## Given text
_____

Studio album by the Dead Milkmen
- Released: March 19, 2011
- Recorded: November–December 2010
- Genre: Punk rock, alternative rock
- Length: 43:28
- Label: Self-released

The Dead Milkmen chronology
| Death Rides a Pale Cow (The Ultimate Collection) (1997) | The King in Yellow (2011) | Pretty Music for Pretty People (2014) |

= The King in Yellow (album) =

The King in Yellow is the ninth studio album by the Dead Milkmen. It was their first studio album in 16 years. It was released digitally on the band's website in 2011; a CD release followed shortly thereafter.

==Production==
The band started working on new material after their reunion in 2008. The album was recorded in two weekend sessions in November and December 2010 at South Street Sounds and Miner Street Studios. In February 2011, the album was mixed at Miner Street Studios by Brian McTear.

==Critical reception==

The Chicago Reader wrote: "Their jangled guitars, their bitingly witty lyrics, their snotty Philly accents, their playful and iconoclastic version of hardcore—a reminder of a time when it actually had a sense of humor—make it clear what you've been missing in the years since."

_____

Collected data entries
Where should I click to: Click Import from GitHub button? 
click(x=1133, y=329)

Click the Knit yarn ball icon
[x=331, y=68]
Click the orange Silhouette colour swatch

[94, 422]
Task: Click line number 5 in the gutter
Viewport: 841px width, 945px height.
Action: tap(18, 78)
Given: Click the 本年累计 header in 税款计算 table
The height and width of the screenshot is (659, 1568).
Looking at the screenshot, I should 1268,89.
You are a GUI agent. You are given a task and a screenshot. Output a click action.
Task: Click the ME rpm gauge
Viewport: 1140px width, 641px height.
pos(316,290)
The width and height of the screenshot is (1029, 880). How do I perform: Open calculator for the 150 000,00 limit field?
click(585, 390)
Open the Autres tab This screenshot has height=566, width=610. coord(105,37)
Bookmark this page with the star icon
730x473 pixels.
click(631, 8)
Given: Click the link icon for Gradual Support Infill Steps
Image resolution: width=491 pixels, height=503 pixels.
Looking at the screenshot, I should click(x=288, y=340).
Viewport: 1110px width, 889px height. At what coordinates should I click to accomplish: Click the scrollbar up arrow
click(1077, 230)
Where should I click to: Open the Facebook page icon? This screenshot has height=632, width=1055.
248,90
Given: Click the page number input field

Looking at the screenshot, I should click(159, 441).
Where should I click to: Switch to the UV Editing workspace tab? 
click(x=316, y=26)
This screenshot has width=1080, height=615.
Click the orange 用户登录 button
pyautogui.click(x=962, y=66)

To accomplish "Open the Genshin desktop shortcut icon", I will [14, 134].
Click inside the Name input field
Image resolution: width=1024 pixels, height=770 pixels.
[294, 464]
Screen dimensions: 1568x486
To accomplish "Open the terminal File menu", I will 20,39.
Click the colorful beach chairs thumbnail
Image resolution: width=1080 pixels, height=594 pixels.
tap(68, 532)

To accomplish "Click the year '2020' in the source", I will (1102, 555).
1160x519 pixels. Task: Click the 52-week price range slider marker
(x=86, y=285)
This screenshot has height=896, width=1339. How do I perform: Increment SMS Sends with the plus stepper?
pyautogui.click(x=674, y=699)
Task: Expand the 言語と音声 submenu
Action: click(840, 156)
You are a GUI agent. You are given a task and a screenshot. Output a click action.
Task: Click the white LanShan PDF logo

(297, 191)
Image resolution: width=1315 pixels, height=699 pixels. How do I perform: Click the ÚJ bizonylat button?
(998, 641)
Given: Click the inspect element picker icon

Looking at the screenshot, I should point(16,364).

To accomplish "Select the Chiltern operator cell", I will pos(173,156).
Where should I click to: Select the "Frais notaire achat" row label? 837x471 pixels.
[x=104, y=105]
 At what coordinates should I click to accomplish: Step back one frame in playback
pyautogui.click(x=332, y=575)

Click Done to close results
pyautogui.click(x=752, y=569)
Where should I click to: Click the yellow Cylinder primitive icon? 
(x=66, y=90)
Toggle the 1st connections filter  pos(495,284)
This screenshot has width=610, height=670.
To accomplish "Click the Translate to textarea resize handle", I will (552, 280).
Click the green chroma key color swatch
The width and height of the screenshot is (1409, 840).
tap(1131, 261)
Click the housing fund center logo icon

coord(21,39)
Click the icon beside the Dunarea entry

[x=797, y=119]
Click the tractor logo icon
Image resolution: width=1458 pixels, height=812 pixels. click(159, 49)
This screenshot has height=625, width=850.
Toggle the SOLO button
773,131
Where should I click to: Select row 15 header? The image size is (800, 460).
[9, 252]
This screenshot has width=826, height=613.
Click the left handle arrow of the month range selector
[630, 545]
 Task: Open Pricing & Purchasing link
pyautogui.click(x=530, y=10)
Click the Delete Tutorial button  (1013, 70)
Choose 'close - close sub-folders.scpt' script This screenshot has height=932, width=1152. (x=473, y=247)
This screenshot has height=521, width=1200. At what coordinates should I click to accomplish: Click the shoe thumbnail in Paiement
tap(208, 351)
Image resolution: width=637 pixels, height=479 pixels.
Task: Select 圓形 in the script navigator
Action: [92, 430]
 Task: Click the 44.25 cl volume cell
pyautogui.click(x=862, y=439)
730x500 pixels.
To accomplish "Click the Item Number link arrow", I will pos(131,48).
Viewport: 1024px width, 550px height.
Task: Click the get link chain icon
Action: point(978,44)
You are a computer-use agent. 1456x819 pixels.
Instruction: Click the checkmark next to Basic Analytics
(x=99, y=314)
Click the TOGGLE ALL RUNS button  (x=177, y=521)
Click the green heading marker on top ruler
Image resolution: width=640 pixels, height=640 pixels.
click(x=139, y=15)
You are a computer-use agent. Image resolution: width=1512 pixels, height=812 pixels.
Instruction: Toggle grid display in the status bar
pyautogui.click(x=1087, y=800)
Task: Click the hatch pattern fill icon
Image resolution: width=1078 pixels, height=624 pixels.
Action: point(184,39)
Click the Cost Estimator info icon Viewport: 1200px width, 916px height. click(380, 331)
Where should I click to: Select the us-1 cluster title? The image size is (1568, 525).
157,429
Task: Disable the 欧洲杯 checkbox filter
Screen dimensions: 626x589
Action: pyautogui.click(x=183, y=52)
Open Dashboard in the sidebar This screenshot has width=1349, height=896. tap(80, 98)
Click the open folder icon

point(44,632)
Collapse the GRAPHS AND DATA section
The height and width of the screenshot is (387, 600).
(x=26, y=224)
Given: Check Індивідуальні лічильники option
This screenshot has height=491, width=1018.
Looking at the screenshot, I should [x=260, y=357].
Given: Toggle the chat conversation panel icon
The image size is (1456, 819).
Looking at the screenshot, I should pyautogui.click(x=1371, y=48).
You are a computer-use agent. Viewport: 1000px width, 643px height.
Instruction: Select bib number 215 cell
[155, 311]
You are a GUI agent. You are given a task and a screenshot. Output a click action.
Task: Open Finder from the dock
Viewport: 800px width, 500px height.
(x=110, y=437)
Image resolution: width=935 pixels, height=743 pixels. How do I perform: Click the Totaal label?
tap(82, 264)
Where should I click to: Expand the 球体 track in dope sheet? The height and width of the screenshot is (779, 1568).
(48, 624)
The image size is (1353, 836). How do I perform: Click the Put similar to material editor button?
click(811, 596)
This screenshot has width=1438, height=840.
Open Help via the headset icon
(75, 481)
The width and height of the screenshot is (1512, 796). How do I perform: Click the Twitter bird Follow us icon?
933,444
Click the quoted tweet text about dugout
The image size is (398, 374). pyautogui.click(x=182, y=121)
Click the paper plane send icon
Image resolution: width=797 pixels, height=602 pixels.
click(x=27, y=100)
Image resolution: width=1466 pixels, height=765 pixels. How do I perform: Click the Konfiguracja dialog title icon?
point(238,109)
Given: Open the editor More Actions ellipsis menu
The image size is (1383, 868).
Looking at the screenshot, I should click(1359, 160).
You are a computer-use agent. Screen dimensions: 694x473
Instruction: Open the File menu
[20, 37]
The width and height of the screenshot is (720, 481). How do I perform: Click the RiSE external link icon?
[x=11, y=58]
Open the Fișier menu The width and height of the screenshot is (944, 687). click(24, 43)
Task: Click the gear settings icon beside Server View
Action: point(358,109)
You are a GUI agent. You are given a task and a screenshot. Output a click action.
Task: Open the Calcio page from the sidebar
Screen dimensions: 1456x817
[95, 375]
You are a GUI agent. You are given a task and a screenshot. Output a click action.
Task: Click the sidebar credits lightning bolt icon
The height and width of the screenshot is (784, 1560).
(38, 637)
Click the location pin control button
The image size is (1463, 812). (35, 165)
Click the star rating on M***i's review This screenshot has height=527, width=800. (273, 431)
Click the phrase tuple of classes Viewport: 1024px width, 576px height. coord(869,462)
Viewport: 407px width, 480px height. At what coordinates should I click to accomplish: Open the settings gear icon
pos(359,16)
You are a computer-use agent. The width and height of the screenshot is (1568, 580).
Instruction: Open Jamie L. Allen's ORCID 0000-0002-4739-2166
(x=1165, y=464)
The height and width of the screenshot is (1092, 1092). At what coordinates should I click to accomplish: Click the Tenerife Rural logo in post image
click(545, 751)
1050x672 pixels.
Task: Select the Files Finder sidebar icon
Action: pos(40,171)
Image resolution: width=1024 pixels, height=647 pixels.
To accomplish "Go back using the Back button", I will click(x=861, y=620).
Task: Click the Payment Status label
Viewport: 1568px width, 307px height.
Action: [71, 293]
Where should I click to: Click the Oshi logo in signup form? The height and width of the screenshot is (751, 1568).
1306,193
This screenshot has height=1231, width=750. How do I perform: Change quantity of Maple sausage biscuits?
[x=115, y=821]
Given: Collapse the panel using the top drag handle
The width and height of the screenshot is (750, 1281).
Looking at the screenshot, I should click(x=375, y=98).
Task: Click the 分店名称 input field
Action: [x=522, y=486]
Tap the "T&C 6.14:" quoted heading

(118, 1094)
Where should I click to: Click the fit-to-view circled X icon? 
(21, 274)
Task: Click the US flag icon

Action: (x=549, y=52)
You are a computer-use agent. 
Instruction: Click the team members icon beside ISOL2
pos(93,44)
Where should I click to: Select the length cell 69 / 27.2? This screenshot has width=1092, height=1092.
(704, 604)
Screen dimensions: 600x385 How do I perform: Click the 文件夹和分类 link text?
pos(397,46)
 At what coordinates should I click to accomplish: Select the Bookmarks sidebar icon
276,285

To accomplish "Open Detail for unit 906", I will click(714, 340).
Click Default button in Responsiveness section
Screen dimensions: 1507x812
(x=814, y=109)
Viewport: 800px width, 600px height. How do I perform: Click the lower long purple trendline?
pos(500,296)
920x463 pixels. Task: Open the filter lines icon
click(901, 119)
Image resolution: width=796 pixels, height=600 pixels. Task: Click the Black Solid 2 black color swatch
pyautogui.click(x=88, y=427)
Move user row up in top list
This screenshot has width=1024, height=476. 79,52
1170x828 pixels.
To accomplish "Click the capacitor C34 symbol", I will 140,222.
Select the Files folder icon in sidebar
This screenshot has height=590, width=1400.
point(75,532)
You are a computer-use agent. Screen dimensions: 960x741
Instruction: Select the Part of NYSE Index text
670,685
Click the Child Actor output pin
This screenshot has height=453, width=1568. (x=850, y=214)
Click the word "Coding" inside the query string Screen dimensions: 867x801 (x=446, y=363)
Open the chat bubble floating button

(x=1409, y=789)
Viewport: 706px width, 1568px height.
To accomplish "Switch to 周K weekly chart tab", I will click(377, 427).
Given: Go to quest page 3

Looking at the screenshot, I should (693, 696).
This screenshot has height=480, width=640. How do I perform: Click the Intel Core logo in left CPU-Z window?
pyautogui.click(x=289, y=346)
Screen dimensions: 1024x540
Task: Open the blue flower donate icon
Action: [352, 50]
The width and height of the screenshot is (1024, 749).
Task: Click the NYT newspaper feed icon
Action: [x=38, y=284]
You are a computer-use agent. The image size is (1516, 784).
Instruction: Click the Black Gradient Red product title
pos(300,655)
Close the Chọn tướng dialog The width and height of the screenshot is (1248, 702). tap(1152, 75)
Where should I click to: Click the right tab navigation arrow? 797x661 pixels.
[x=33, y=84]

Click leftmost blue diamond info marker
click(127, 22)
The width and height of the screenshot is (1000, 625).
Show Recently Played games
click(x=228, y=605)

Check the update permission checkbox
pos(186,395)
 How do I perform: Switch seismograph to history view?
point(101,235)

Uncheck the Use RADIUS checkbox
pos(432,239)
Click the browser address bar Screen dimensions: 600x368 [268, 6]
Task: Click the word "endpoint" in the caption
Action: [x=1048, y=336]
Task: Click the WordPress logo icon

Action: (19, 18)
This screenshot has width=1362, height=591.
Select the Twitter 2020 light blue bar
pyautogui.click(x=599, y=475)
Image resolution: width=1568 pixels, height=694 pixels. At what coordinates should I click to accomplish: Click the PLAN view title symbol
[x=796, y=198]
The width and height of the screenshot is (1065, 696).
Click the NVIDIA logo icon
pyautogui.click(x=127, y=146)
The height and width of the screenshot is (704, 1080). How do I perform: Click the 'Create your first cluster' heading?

_____

## Brief
Reproduce the passage from the article on The King in Yellow, starting with "The Dead Milkmen chronology" and going on through "by Brian McTear.".

## Reply to the task
The Dead Milkmen chronology
| Death Rides a Pale Cow (The Ultimate Collection) (1997) | The King in Yellow (2011) | Pretty Music for Pretty People (2014) |

= The King in Yellow (album) =

The King in Yellow is the ninth studio album by the Dead Milkmen. It was their first studio album in 16 years. It was released digitally on the band's website in 2011; a CD release followed shortly thereafter.

==Production==
The band started working on new material after their reunion in 2008. The album was recorded in two weekend sessions in November and December 2010 at South Street Sounds and Miner Street Studios. In February 2011, the album was mixed at Miner Street Studios by Brian McTear.